### Enunciado A
Indique se cada afirmação está de acordo com o trecho da página, respondendo sim ou não e citando literalmente as palavras do trecho que decidem a resposta. (i) Segundo Said, o caráter produtivo da experiência se dá por constantes deslocamentos. (ii) Os Estudos Culturais são definidos como uma área interdisciplinar, crítica e histórica. (iii) Falar do deslocamento é apenas apontar que os negros são marginalizados pela sociedade.
*** Trecho da página
Meu choro não é nada além de carnaval
É lágrima de samba na ponta dos pés
A multidão avança como um vendaval
Me joga na avenida que não sei qual é...
Mulher do fim do mundo, Elza Soares.
Introdução
Quero falar do sentido de deslocamento ou não pertencimento, que, para Said³ (2003, 2005, 2011) trata-se do fato de ele considerar esses fenômenos como postos de observações e ressaltar que o caráter produtivo da experiência se dá por constantes deslocamentos.
Há o fato de jamais se sentir em casa, de se ver “fora de lugar em praticamente todos os sentidos” (SAID, 2003, p.2) – e aqui também me incluo – nos espaços que os negros ocupam, sejam eles escolas, trabalhos, academias ou shoppings. Fazer esta discussão pode parecer mais do mesmo, mas é muito diferente quando vivemos como tal: ser o negro; o motivo dos olhares; das conversinhas; das piadinhas.
Pode parecer que estou querendo fazer o que muitos fazem e apenas ser mais um negro extremista, mas gostaria de convidá-los à reflexão sobre como nos sentimos deslocados, por vezes ignorados ou, quando não, somos alvos de piadinhas pejorativas que diminuem nossa alto estima, além de nos colocar em um lugar de inferioridade intelectual e moral. São expressões que por hora não cabe citar, mas que me fazem pensar: tem como não se sentir deslocado ouvindo isso por anos? Como pertencer a algum lugar se não pertencemos nem a nós mesmos (algumas vezes)?
Johnson (1999) analisa, nos estudos do deslocamento e da memória, em que considera-se em foco toda produção de sentido, tendo como ponto de partida é a atenção sobre as estruturas sociais (de poder) e o contexto histórico enquanto fatores essenciais para a compreensão da ação dos meios massivos, assim como o deslocamento do sentido de cultura da sua tradição elitista para as práticas cotidianas (no qual também identifico as minhas), que também se inserem na área dos Estudos Culturais, que seria definida como uma área interdisciplinar, crítica e histórica de investigação dos aspectos do dia a dia das pessoas, esse contexto da convivência dos negros com essas piadas. Sendo o deslocamento um sentimento, que segundo a esfera de pertencimento (HALL, 1997), se dá através do uso que fazemos das coisas, do que dizemos, pensamos e sentimos – como representamos e damos significado, falar do deslocamento que sentimos não é apenas apontar que os negros são marginalizados pela sociedade, mas tentar entender como eles sentem este não pertencimento.
******
*** Registros do exercício
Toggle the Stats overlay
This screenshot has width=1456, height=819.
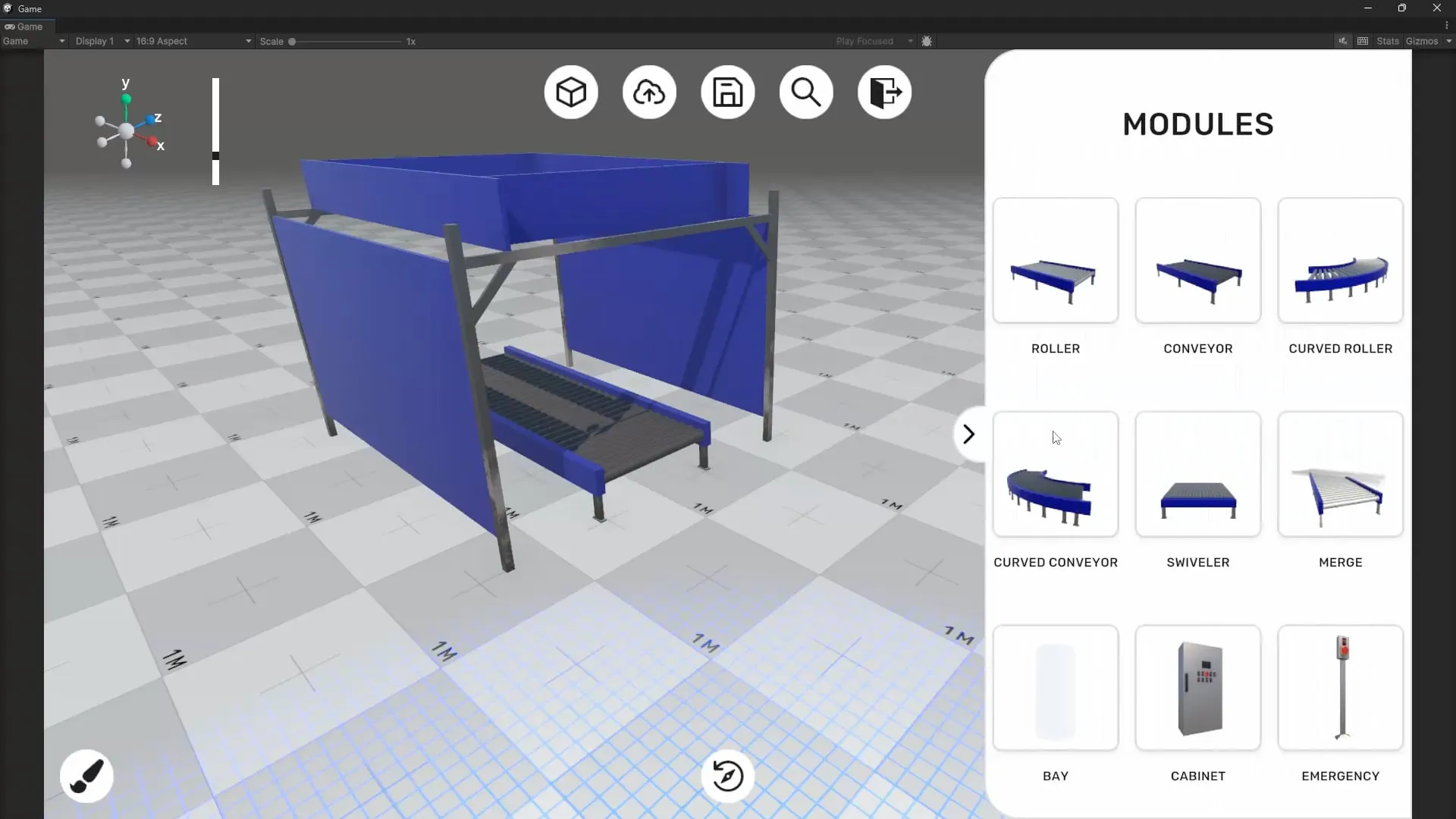coord(1387,41)
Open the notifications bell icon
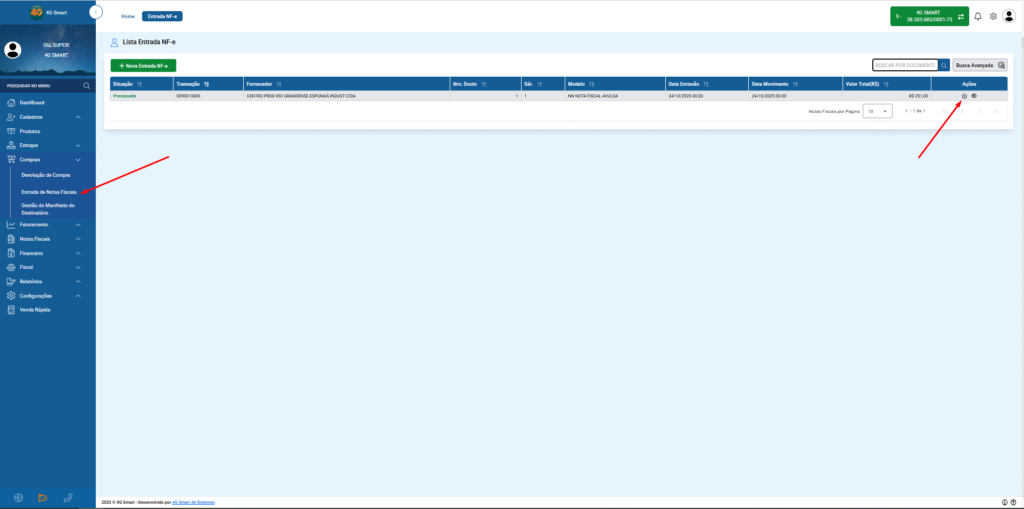The image size is (1024, 509). pyautogui.click(x=978, y=16)
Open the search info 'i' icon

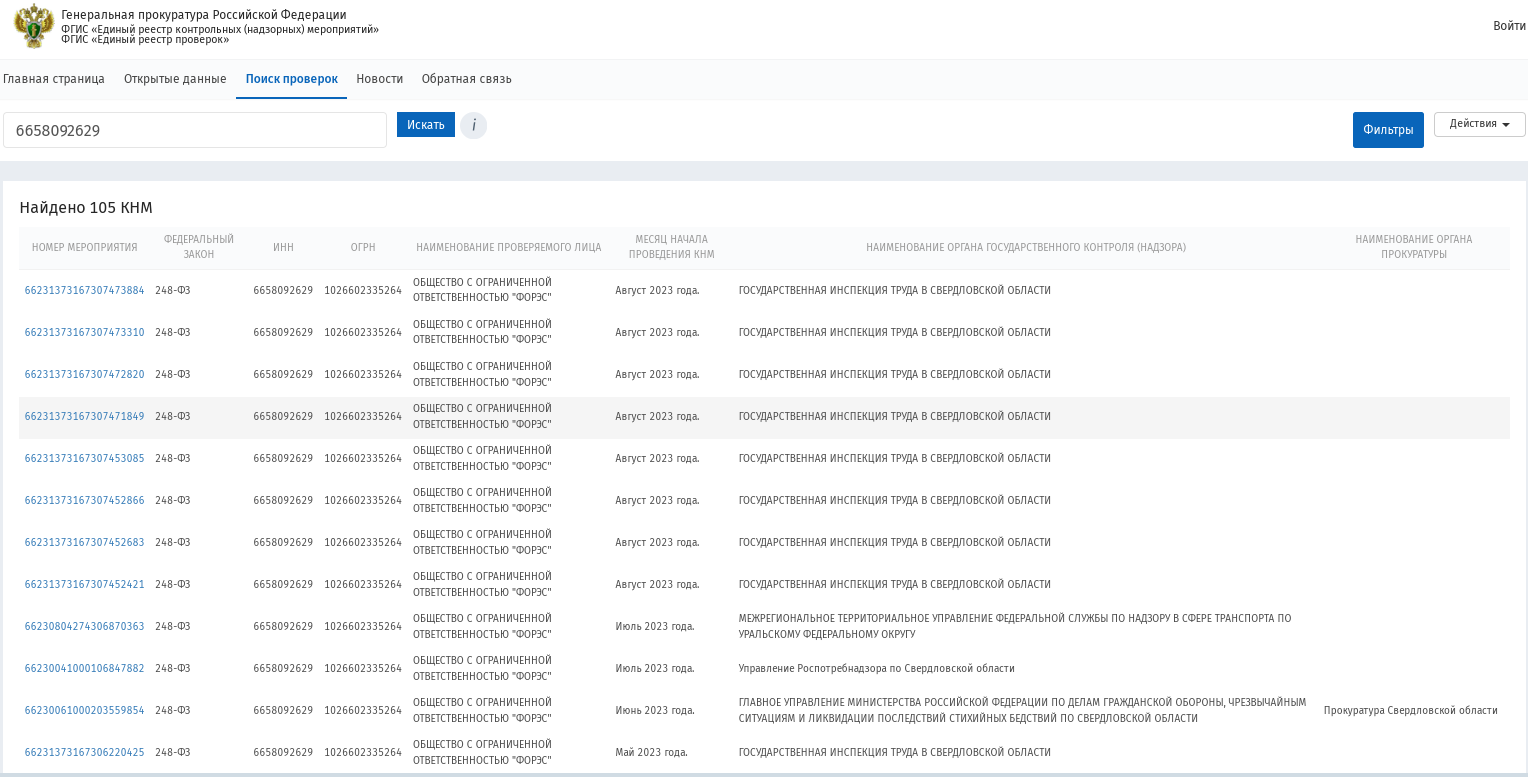(473, 126)
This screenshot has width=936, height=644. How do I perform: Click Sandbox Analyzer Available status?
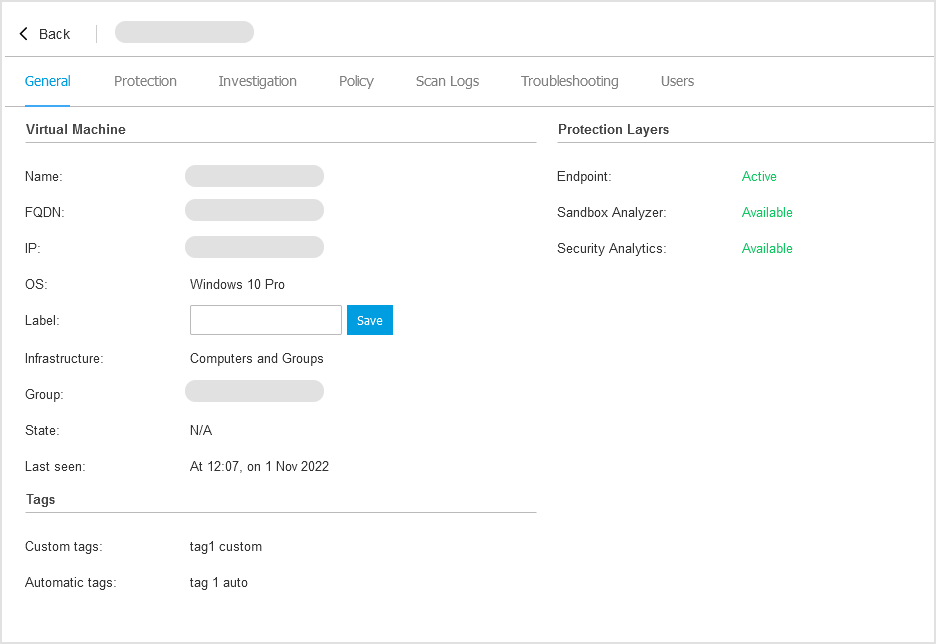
******
### Enunciado B
Transcreva todas as linhas dos registros acima, da primeira à última, sem alterar nada. Deixe as imagens de fora.

### Resposta A
(i) Sim: “ressaltar que o caráter produtivo da experiência se dá por constantes deslocamentos”.
(ii) Sim: “seria definida como uma área interdisciplinar, crítica e histórica de investigação dos aspectos do dia a dia das pessoas”.
(iii) Não: “falar do deslocamento que sentimos não é apenas apontar que os negros são marginalizados pela sociedade, mas tentar entender como eles sentem este não pertencimento”.

### Resposta B
Toggle the Stats overlay
This screenshot has width=1456, height=819.
coord(1387,41)
Open the notifications bell icon
The image size is (1024, 509). pyautogui.click(x=978, y=16)
Open the search info 'i' icon

(473, 126)
This screenshot has width=936, height=644. How do I perform: Click Sandbox Analyzer Available status?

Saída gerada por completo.